Integrating Molecular and Biochemical Findings in β-Thalassemia Major for Improved Pharmacotherapy , Iraq
Keywords:
β-thalassemia; biochemical evaluations; thyroid iron chelation treatment; medication effectivenessAbstract
Beta thalassemia is one of the most prevalent genetic disorders worldwide and a common inherited condition affecting newborns when parents are carriers or affected. It represents a severe form of anemia associated with multiple clinical complications. This study aimed to evaluate hematological and biochemical markers in patients with beta thalassemia major in Thi Qar province, Iraq, with a focus on monitoring treatment outcomes and improving pharmacological management, including the effectiveness of iron chelation therapy.A total of 100 transfusion-dependent beta thalassemia patients and 100 healthy controls were included. Most patients received regular blood transfusions along with iron chelation therapy, mainly deferoxamine. However, many patients still exhibited elevated serum ferritin levels, suggesting inadequate chelation or poor compliance. Hematological analysis revealed significantly lower values in patients compared to controls, including hemoglobin (Hb), hematocrit (PCV), mean corpuscular volume (MCV), and mean hemoglobin (p<0.05–0.01), while mean corpuscular hemoglobin concentration (MCHC) showed no significant difference (p>0.05). Biochemical findings indicated increased levels of blood glucose, triglycerides, alkaline phosphatase (ALP), alanine transaminase (ALT), aspartate transaminase (AST), and kidney function markers in patients. Lipid profile analysis showed lower LDL and HDL levels in controls.

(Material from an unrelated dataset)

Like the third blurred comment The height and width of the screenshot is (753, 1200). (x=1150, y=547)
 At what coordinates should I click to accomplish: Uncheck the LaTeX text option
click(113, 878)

No significant differences were observed in serum albumin, calcium, sodium, and potassium levels (p>0.05). Additionally, primary hypothyroidism was identified in 5.31% of patients, characterized by elevated thyroid-stimulating hormone (TSH >4.5 mIU/L) and reduced T4 levels (<5.6 mIU/dL). This study highlights the importance of continuous monitoring and comprehensive evaluation of beta thalassemia patients to optimize treatment strategies and improve clinical outcomes.